Biography
I completed the BA in History of Art at King's College, Cambridge (graduated 2015), and stayed to complete the MPhil in History of Art and Architecture (2016). My MPhil thesis looked at aspects of French Gothic portal sculpture, particularly depictions of clouds and vapour, which were considered by scholastic thinkers to be halfway between spirit and matter, often serving as a visual liaison between corporeal and immaterial elements of complex sculptural programmes.
My PhD research investigated broader questions of perspective and pictorial space in fifteenth-century sculpture, focussing on English and Netherlandish examples. The Norwich Cathedral cloister bosses formed the central case study for this project. The thesis advanced a phenomenological approach to the study of sculptural space, and incorporated the thought of medieval perspectivist theologians such as Peter of Limoges and Nicholas of Cusa. A chapter summarising the thesis' argument is forthcoming: 'Questions of Sculptural Space: The Later Bosses from Norwich Cathedral Cloister c.1411-1430' in Munz, Niko et. al. (eds.), Perspectives on Early Renaissance Pictorial Space (Brepols, forthcoming).
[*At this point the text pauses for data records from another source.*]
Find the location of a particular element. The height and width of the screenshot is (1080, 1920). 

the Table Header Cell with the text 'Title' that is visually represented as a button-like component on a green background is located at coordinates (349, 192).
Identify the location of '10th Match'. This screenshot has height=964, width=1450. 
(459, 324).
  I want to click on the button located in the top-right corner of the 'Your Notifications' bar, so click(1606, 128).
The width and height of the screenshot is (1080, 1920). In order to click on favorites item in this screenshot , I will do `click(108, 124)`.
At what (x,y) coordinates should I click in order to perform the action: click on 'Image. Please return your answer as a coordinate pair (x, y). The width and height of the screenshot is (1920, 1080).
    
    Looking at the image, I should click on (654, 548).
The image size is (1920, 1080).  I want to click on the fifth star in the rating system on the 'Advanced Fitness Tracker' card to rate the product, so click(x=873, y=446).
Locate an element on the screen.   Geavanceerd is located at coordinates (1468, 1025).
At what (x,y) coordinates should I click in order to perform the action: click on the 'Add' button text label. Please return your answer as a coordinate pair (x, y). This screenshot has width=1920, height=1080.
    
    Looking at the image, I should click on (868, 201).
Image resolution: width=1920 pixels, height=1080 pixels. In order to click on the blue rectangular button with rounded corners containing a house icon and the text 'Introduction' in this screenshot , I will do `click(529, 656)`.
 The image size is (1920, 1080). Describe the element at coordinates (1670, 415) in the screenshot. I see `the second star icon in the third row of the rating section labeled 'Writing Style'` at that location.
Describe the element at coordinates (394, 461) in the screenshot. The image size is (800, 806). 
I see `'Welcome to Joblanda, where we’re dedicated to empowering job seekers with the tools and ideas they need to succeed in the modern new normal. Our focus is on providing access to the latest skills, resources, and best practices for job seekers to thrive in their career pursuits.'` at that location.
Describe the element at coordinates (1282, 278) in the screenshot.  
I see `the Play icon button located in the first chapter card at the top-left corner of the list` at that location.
Having completed the PhD in 2019, I took the BA in Theology, Religion and Philosophy of Religion, at Jesus College, Cambridge (graduated 2022), while training for ordination in the Church of England at Westcott House.
I continue to write about the places where art and theology meet, contributing reviews and articles to Times Literary Supplement, Art and Christianity, and The London Magazine.